Les secteurs les plus éprouvés sont le textile et les accessoires, qui accusent 12 milliards d’euros de pertes annuelles dans l’UE, suivis des cosmétiques et parfums (3 milliards d’euros) et des jouets (1 milliard d’euros). Ces chiffres donnent la mesure d’une concurrence déloyale qui ronge les fondements de l’économie formelle. À ce sujet, la Commission européenne cherche également à protéger l’industrie textile des pratiques illicites, notamment en s’attaquant à la destruction des invendus.
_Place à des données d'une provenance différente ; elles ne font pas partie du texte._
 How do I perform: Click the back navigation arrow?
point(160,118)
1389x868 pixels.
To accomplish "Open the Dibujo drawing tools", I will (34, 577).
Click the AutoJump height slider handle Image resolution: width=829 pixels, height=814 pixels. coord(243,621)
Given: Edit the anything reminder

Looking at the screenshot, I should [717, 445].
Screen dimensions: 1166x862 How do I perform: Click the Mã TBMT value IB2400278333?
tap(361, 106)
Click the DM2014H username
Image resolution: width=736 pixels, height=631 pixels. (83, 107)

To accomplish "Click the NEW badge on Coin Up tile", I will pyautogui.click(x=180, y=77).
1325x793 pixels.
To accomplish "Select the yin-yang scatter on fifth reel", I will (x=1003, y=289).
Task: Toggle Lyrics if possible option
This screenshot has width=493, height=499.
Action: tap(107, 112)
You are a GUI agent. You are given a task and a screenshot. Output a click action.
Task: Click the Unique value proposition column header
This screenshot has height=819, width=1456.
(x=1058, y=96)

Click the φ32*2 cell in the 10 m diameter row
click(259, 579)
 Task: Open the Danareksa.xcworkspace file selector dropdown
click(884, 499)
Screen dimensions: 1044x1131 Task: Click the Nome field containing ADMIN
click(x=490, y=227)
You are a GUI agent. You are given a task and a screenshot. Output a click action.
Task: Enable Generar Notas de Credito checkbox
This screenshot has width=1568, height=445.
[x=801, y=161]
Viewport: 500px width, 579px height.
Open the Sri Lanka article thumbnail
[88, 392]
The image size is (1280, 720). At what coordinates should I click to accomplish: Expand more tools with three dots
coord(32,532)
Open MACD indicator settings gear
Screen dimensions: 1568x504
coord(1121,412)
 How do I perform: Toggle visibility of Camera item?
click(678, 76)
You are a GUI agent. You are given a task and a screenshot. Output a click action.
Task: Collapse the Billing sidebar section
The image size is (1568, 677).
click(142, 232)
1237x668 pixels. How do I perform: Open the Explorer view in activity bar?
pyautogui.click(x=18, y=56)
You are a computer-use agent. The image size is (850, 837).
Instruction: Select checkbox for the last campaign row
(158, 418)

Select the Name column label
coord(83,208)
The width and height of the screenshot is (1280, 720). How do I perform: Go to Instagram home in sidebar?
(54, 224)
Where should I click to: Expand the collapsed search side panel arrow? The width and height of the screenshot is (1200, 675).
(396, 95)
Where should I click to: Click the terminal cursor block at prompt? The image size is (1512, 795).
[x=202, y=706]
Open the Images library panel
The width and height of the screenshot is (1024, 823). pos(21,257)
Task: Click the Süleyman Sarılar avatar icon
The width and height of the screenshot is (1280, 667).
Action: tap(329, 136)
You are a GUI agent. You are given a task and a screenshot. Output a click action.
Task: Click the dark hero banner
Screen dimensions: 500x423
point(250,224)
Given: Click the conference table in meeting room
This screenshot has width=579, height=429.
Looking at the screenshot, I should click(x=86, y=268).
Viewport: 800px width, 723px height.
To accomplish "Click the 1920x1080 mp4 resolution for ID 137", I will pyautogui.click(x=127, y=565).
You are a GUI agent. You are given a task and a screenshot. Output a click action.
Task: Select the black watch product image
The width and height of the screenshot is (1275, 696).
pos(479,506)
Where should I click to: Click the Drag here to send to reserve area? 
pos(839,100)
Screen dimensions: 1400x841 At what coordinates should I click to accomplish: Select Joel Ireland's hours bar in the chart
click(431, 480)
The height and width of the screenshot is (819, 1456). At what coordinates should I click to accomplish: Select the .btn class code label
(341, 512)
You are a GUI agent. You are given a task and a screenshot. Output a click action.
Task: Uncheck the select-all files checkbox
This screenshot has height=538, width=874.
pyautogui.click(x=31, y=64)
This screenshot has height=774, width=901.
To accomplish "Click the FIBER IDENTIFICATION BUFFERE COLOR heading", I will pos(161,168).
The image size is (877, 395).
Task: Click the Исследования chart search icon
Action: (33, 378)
Contrefaçon : les Français sont conscients du problème, mais achètent parfois des produits contrefaits

Selon un sondage de l’EUIPO réalisé en 2023, un tiers des Européens jugent acceptable d’acheter des contrefaçons lorsque les produits authentiques leur semblent trop onéreux. Ce chiffre grimpe à près de 50% chez les jeunes consommateurs, révélant une banalisation du phénomène qui devrait inquiéter.

Une étude IFOP révèle que 40% des consommateurs ont déjà acquis un produit contrefaisant, tandis que 34% ont acheté une contrefaçon en croyant sincèrement se procurer un article authentique. Ce pourcentage atteint 37% chez les 15-18 ans, soulignant la vulnérabilité particulière de cette tranche d’âge face à des circuits de distribution de plus en plus sophistiqués.

Beaucoup ignorent encore les risques sanitaires graves que recèlent ces produits. Pourtant, ces produits faux peuvent contenir des substances dangereuses non conformes aux normes en vigueur, parmi lesquelles le plomb ou le mercure. Certains parfums et cosmétiques contrefaits ont même été retrouvés chargés de liquide antigel, de produits corrosifs ou d’urine.

Vers une réponse coordonnée et renforcée

Face à cette menace grandissante, une riposte urgente et concertée s’impose. Comme le rappelle le Bâtonnier de Paris, Pierre Hoffman, « la contrefaçon ne menace pas seulement l’économie et l’innovation, elle s’attaque également à l’intégrité des marques et expose les consommateurs à des risques qu’ils ignorent souvent ».

Combattre ce fléau exige un renforcement des contrôles douaniers, une coopération internationale approfondie et le recours à des technologies de détection avancées. Les douanes françaises intensifient leurs efforts, mais les moyens demeurent insuffisants au regard de l’ampleur du phénomène. La mobilisation doit également être citoyenne : chaque achat de contrefaçon, aussi anodin qu’il puisse paraître, alimente des filières criminelles dont les ramifications s’étendent bien au-delà du simple commerce illicite.

Cette Journée Mondiale Anti-Contrefaçon est un rappel salutaire de l’urgence d’une prise de conscience collective. Au-delà de la protection des marques, c’est la sécurité publique, l’économie légitime et l’intégrité de nos sociétés qui sont en jeu. La contrefaçon n’est plus un délit mineur : elle constitue un pilier du crime organisé moderne, qu’il convient de combattre avec une détermination à la hauteur des enjeux.